Burwell
Sylvia Mathews Burwell, U.S. secretary of health and human services, speaks during the issue briefing "The Future of Healthcare in the United States" at the Annual Meeting 2016 of the World Economic Forum in Davos, Switzerland, Jan. 21, 2016. Pictured: Burwell speaks to the media during a visit to Miami Dade College to discuss the open enrollment period for the Affordable Care Act on Nov. 18, 2015, in Miami, Florida. Joe Raedle/Getty Images

DAVOS, Switzerland — In recent weeks, former Secretary of State Hillary Clinton and Vermont Sen. Bernie Sanders have traded accusations about their healthcare plans — the former’s campaign has defended the private insurance industry that has financially supported Clinton’s political career, while the latter has proposed to create a Medicare-for-all system, with the government as the single payer. But while the two positions seem different, Health and Human Services (HHS) Secretary Sylvia Mathews Burwell told the World Economic Forum Thursday that the political debate is missing a key point: Today's so-called Obamacare system is really a hybrid of the two ideas.

Responding to a question about the intensifying political debate over healthcare, Burwell said President Barack Obama's 2010 Affordable Care Act “created a marketplace that has both government payment as well as market payment.” But, she argued, the United States may be closer to a government-supported system than many realize.

“Many times we don’t recognize everyone in the United States is supported by the government in their healthcare if they have it in any form — in some form, most likely,” she said. “If you’re in Medicare, obviously you’re being subsidized by the government.
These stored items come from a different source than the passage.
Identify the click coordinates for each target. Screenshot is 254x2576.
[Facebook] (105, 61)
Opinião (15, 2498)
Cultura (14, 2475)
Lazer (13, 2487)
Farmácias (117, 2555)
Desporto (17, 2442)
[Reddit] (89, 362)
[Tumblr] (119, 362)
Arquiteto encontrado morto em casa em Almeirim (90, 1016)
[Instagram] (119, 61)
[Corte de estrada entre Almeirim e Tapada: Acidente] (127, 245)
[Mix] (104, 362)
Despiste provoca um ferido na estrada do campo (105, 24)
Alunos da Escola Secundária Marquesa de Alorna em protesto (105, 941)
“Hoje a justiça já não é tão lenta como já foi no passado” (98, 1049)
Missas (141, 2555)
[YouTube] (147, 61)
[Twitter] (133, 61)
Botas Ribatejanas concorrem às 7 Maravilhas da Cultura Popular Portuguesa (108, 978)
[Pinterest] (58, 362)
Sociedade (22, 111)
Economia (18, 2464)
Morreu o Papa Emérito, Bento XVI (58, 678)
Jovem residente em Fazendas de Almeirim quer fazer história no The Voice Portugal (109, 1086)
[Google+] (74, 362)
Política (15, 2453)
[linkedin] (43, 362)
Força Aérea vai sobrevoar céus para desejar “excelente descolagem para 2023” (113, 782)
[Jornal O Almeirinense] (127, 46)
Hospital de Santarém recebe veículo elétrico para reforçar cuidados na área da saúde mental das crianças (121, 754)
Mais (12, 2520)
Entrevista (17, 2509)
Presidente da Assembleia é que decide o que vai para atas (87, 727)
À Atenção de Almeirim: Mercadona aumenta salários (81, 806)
Let’s just say you’re in employer-based care. Well tax benefits are a huge subsidy that the American taxpayer is giving you for that care. Let’s say you’re in Medicare — Medicaid. Medicaid is being subsidized by the government, and in the marketplace, 8 out of 10 folks in the marketplace have subsidies.” (She clarified that there are a few people in the marketplace whose healthcare isn’t supported by the government because they don’t qualify for subsidies).

As Congress debated healthcare legislation in 2009, some lawmakers pushed to expand traditional Medicare or add a government-administered insurance policy known as a “public option” to the proposal. Those initiatives were ultimately blocked, after furious lobbying by the private health industry. In the lead-up to the final vote on the legislation, then-HHS Secretary Kathleen Sebelius asserted that the Affordable Care Act was tailored to prevent the creation of the kind of single-payer, government-run system that many industrialized nations today have, and that Sebelius herself had endorsed in 2007.
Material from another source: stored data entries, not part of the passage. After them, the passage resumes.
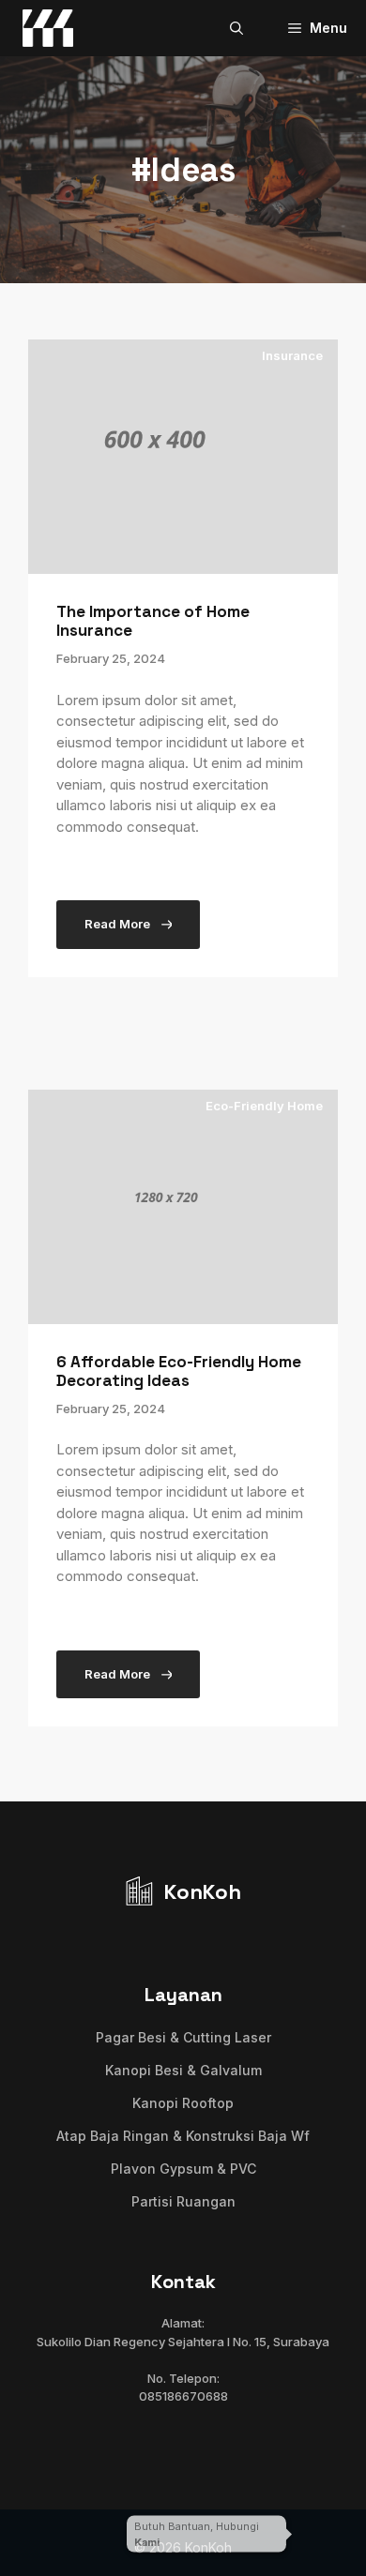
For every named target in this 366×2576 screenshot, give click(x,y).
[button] (236, 28)
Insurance (292, 355)
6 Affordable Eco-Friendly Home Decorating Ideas (178, 1371)
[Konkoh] (48, 28)
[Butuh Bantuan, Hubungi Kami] (324, 2534)
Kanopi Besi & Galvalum (183, 2070)
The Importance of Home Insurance (153, 620)
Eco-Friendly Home (264, 1105)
"I think that's very much the case,” she told National Public Radio when asked if the bill was designed to prevent single payer. “If you want anybody to convince people of that, talk to the single-payer proponents who are furious that the single-payer idea is not part of the discussion."

The same cannot be said for today, as Sanders — who is the only 2016 candidate to cast a congressional vote for the Affordable Care Act — is now pledging that if elected president, he will push to create a single-payer system that guarantees government-sponsored healthcare to all Americans.
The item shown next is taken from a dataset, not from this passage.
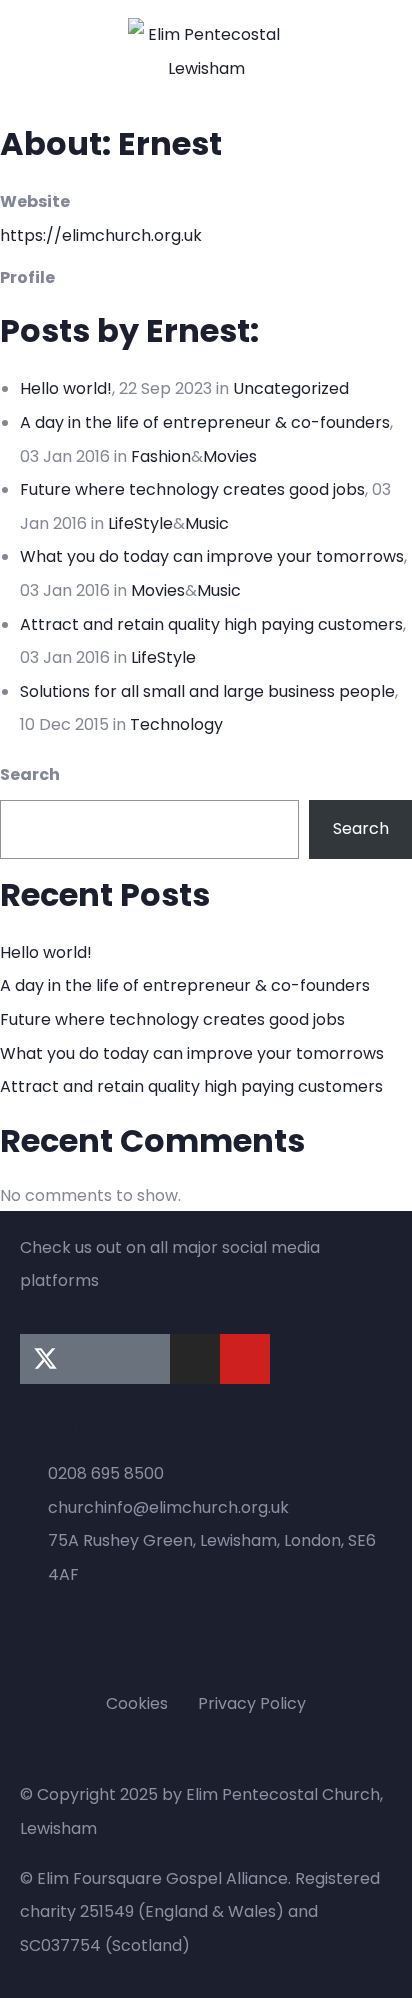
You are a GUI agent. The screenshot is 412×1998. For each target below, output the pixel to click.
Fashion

Clinton has portrayed single-payer as a costly effort to fully roll back the current Affordable Care Act. However, Burwell this week suggested that in practice, the two do not necessarily have to be mutually exclusive: she said that — despite Sebelius’ earlier comments — there is nothing in the current Affordable Care Act that prevents states from trying to create their own single payer systems, as Vermont initially attempted, and as Colorado voters will likely consider during their 2016 election.

“Can states choose to do things within this system? Sure. But they have to meet pretty high standards,” she told International Business Times. In the meantime, as the campaign debate over healthcare continues to simmer, she said her department is focused on implementing the current legislation as it is.

“Right now we are in a system that has a market and a system that has direct pay by the government, and that’s a system we’re working hard to make work,” she said. “What we want to do is make the system in front of us work, because we’ve seen it reduce the uninsured by 45 percent ... We’ve seen progress on affordability and quality, but not as much as we’d like.”